By Clifford Paul
Armed with a series of maps, a compass, and a handy GPS device, Mi’kmaq archaeologist Roger Lewis attempts to recreate a 4500-year old story deep in heart of the Cape Breton Highlands. Using investigative techniques, combined with contour maps, Lewis is recreating a scene as to how a Mi’kmaq arrowhead made its way to one of the Wreck Cove spillways.
The story of how the arrowhead was found is much simpler. Five years ago, a Mi’kmaq moose hunter from the Annapolis Valley turned on to a side road next to a brook, he looked down, and right next to his boot was the arrowhead.
“Five thousand years ago, this little brook was a raging river,” Lewis noted, spreading his maps across the tailgate of his silver Ford Ranger pickup. “Our ancestors are like every other people. They took the easiest route inland from the coast, and that was by water – coming into the Wreck Cove spillway through Indian Brook (a strong flowing brook that empties into the Atlantic Ocean).”

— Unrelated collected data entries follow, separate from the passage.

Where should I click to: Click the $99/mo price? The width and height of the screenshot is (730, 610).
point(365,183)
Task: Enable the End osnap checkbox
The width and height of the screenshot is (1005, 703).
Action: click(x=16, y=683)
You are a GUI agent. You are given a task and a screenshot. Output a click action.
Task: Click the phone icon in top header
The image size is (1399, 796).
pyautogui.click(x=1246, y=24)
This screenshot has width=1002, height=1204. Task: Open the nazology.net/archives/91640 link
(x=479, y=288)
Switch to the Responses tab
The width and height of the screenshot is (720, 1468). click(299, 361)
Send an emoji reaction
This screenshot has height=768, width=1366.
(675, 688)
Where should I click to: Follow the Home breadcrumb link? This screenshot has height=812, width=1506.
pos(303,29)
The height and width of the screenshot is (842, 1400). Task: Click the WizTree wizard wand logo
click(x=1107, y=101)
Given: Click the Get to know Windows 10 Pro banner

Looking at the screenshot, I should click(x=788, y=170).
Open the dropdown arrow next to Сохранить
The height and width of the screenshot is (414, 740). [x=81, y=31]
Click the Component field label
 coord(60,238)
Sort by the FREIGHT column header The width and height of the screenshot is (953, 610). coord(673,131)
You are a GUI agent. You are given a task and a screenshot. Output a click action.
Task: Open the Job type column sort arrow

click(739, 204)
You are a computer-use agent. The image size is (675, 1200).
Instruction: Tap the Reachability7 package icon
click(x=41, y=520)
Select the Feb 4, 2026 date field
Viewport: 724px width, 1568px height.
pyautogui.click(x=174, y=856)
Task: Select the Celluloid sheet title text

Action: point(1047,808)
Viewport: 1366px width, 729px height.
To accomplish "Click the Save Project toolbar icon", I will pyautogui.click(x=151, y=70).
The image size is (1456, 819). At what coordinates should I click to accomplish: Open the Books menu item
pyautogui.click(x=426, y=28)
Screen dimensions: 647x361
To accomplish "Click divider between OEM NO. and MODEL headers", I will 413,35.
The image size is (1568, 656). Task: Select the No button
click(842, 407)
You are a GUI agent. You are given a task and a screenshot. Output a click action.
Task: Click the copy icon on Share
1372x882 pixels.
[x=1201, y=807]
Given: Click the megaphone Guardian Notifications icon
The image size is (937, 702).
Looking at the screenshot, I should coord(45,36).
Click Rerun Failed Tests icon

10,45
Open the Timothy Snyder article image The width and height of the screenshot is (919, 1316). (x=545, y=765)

One of our ancestors must have taken a shot at a big game animal, leaving evidence upon the land, only to be discovered some 4500 years later. This ancient hunter must have been travelling with a family group from the Atlantic coast and up Indian Brook which takes them into the northern interior of Unama’ki.
Nova Scotia archaeologists determine this event as something that happened during the Archaic Period (some 9000-2500 years ago). The arrowhead is officially referenced as a “contracting stem projectile point” noted by the handiwork of its tapered design–a product of the technology used during the Maritime Archaic Period (5000-3500 years ago). From the Mi’kmaq perspective, this period is referred as “Mu Awsami Sagiwe’kâ” literally translated “not so recent people.”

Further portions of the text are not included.